BEGIN Exercise data

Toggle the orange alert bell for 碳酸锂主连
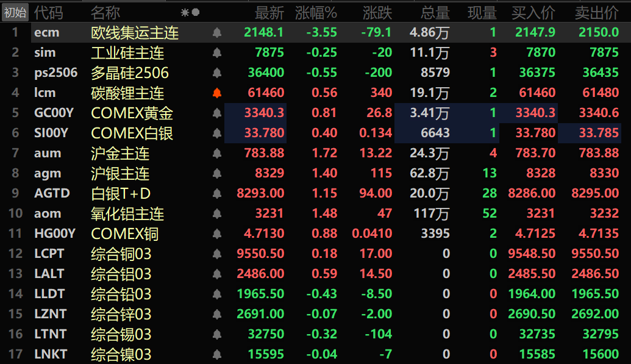 (x=217, y=93)
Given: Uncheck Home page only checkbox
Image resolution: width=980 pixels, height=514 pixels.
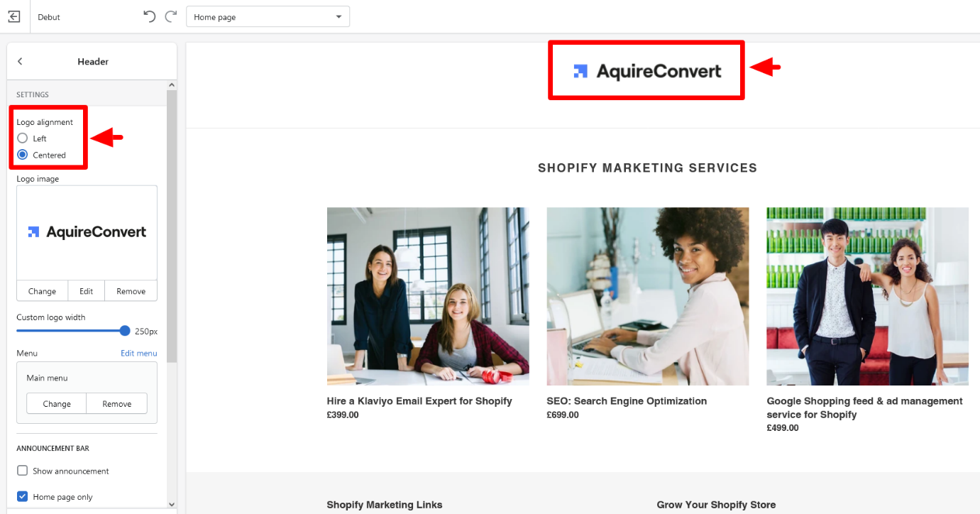Looking at the screenshot, I should point(23,497).
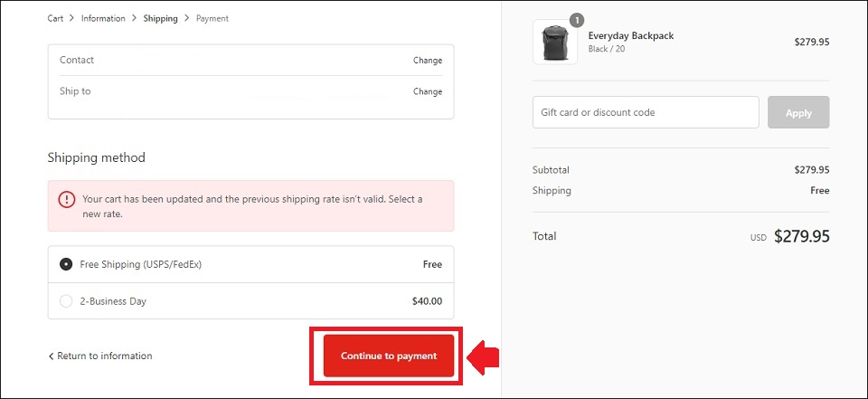Click the Everyday Backpack product title
The width and height of the screenshot is (868, 399).
(631, 36)
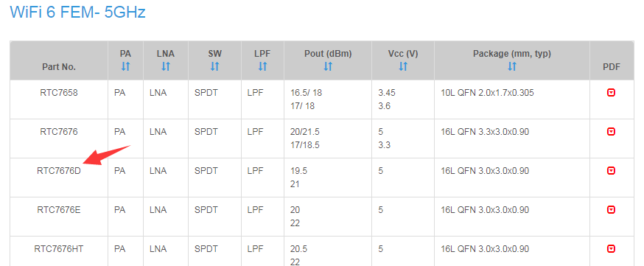
Task: Click the WiFi 6 FEM- 5GHz heading
Action: coord(77,12)
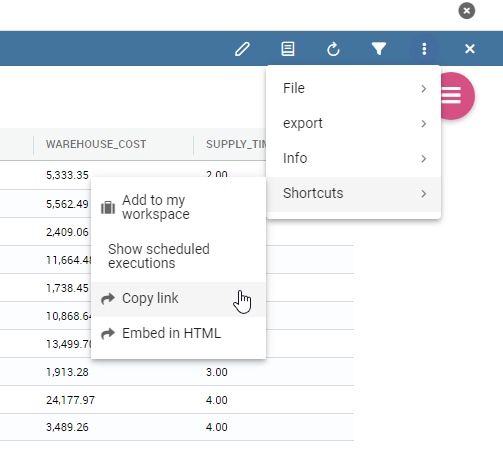Toggle the three-dot more options menu

pos(424,49)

END Exercise data

**About this task:** Leave out the images and copy every record above exactly.

**Solution for this task:**
Toggle the orange alert bell for 碳酸锂主连
 (x=217, y=93)
Given: Uncheck Home page only checkbox
Image resolution: width=980 pixels, height=514 pixels.
Looking at the screenshot, I should point(23,497).
Click the Everyday Backpack product title
The width and height of the screenshot is (868, 399).
(631, 36)
Task: Click the WiFi 6 FEM- 5GHz heading
Action: coord(77,12)
Toggle the three-dot more options menu

pos(424,49)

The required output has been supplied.